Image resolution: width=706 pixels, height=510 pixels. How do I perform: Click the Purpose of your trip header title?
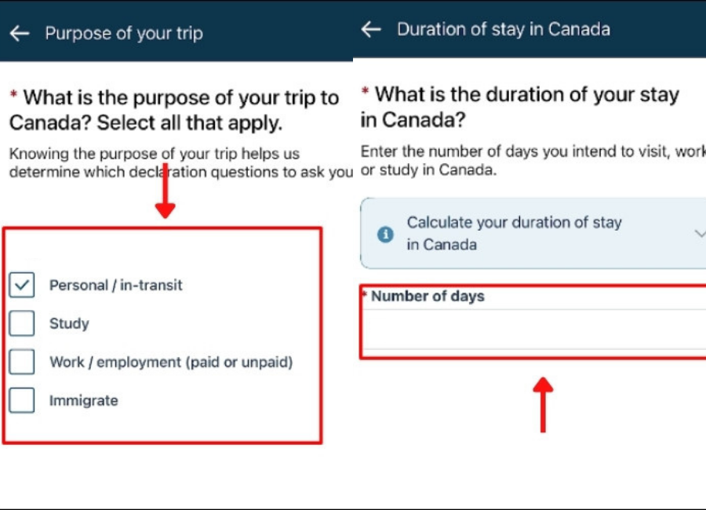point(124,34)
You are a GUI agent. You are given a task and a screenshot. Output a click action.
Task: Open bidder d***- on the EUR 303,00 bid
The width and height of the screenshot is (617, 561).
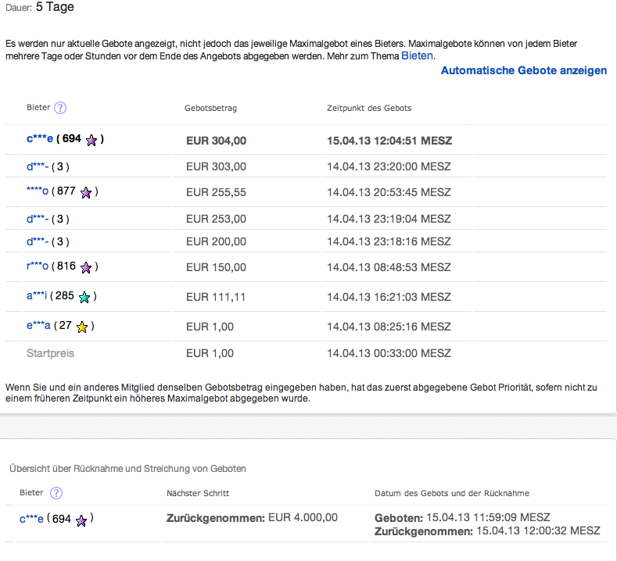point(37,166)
=======
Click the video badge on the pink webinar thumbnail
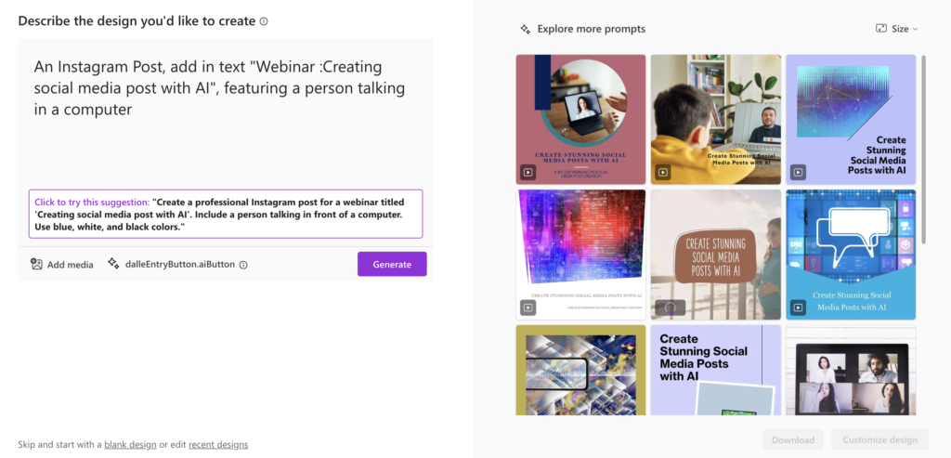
=======
→ WHAT THE TASK REQUIRES
Transcribe, exactly and without pictures, everything in the data from the line with "Image resolution: width=706" down to the line with "You are a GUI", both included.

→ RESPONSE AREA
Image resolution: width=706 pixels, height=510 pixels. How do I perform: Click the Purpose of your trip header title?
point(124,34)
You are a GUI agent. You are given a task and a screenshot. Output a click action.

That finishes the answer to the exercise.